People are always talking about the worldwide hit novel “The Rosie Project” by Graeme Simsion. For about a year, I’ve had it in the back of my mind to pick it up and give it a read. This week, I finally read it so I could be in the loop and know what all the hype was about.
In “The Rosie Project,” Don Tillman is a genetics professor with brilliant scientific ideas but dreadful social skills. Living in Australia, he is completely on his own aside from his work colleagues and a married couple that he considers his best friends. While he isn’t aware of it, the author alludes to the fact this eccentric character may in fact suffer from Asperger’s Syndrome, which causes his social ineptitudes.
When realizing he is aging with no romantic prospects, he decides it’s time to find himself a wife. Because of his love of scientific method, he decides to find his partner the only way he knows how—using a science experiment. With the help of his friend Gene, he compiles a list of questions that he believes will help him find the perfect wife. What he doesn’t know is this little experiment, affectionately called The Wife Project, will change in ways he never expected.
Don gets all of his questionnaires back, but realizes quickly that maybe his idea wasn’t the best, because none of the women seem right for him. Gene introduces Don to a friend who he knows is the complete opposite of what Don is looking for—a waitress named Rosie with spikey hair and a tough exterior. She doesn’t meet any of Don’s criteria.
While Don feels no romantic emotions towards her, he finds her to be his next science project. The two embark on a mission to find her biological father. Against all odds, these two become friends and realize that all their walls can be broken down with help from one another. Can Rosie look past Don’s social awkwardness and see the heart beneath his complex exterior? Can Don ever feel love or does he only rely on science?
Overall, the book, is pretty decent. I didn’t love it, I didn’t hate it and I didn’t really get what all the fuss was about. The best part of the story, in my opinion, isn’t the story itself, but the characters within the story. They are quirky, likeable and realistic.

━━━━━━━━━━━━━━━━

§ **Task requirements**
1. In the review of "The Rosie Project," what does Don Tillman do for a living?
2. Extend the review of "The Rosie Project" from the point where it stops.

(Stored records)
━━━━━━━━━━━━━━━━

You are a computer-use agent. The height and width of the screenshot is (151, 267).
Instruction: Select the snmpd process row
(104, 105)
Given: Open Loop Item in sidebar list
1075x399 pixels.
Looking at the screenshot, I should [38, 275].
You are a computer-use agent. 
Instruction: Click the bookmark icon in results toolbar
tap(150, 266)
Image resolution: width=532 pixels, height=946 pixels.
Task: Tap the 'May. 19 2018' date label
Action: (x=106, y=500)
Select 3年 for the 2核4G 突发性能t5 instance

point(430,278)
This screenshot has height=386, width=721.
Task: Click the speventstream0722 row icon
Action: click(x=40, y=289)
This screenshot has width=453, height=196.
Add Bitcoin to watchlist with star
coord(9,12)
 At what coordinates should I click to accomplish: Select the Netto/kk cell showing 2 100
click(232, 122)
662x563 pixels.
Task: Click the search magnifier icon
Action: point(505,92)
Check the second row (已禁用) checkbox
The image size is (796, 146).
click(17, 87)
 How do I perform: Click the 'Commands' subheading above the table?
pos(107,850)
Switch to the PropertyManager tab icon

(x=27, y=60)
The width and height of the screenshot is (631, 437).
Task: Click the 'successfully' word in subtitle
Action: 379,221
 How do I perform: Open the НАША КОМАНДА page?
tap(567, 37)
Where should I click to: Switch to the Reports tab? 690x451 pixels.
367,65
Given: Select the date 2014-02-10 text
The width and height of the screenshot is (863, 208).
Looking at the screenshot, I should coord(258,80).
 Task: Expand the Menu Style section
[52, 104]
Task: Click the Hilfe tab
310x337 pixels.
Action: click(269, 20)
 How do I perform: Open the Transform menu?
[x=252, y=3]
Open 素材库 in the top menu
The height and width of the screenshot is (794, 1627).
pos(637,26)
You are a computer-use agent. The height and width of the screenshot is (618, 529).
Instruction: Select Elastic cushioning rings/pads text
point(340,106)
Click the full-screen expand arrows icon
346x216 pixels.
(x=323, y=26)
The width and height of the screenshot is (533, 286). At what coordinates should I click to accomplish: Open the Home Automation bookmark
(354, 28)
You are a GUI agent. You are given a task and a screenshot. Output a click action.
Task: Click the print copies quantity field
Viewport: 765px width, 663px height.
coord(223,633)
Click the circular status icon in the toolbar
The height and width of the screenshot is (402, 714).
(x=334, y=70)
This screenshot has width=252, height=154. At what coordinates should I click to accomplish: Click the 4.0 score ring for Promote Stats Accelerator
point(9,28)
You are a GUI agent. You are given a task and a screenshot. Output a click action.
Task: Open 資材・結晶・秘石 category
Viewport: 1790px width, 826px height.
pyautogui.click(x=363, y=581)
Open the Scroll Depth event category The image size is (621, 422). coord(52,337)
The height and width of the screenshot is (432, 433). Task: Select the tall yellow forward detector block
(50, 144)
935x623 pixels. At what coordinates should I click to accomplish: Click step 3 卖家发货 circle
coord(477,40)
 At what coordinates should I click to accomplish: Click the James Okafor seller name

━━━━━━━━━━━━━━━━

§ **Exercise responses**
1. He is a genetics professor.

2.
While I did find it interesting to see someone overcome their social awkwardness in print, I thought the story itself was very predictable. Even though many people have said that “The Rosie Project” is an original and unique idea, I saw it more as a fancy fan fiction version of “The Big Bang Theory” where Sheldon somehow gets Penny to fall in love with him.
With that being said, I love “The Big Bang Theory” so I thought “The Rosie Project” was a cute concept and a fun and quick little read. It certainly wasn’t my favorite book I’ve ever read, but I do think that there is a huge market that would love this book. I put it in the same category as I put the “Shopaholic” books. I read them, I liked them, but I don’t actually think they are anything special. They’re just fun to read.
Recently, it was announced that “The Rosie Project” would made into a movie in the next couple of years. Believe it or not, I’m actually excited to see this on the big screen for a couple of reasons.
The first is that I actually think it would make a better movie than a book. There is a lot of dialogue in this book that I think would come across on screen better than in print, and I would love to see the characters come to life even more when given a physical representation.
The second reason is that Jennifer Lawrence has been cast to play Rosie, and she can’t do anything wrong can she? She can only make “The Rosie Project” more likeable, and it’s already pretty likeable to begin with.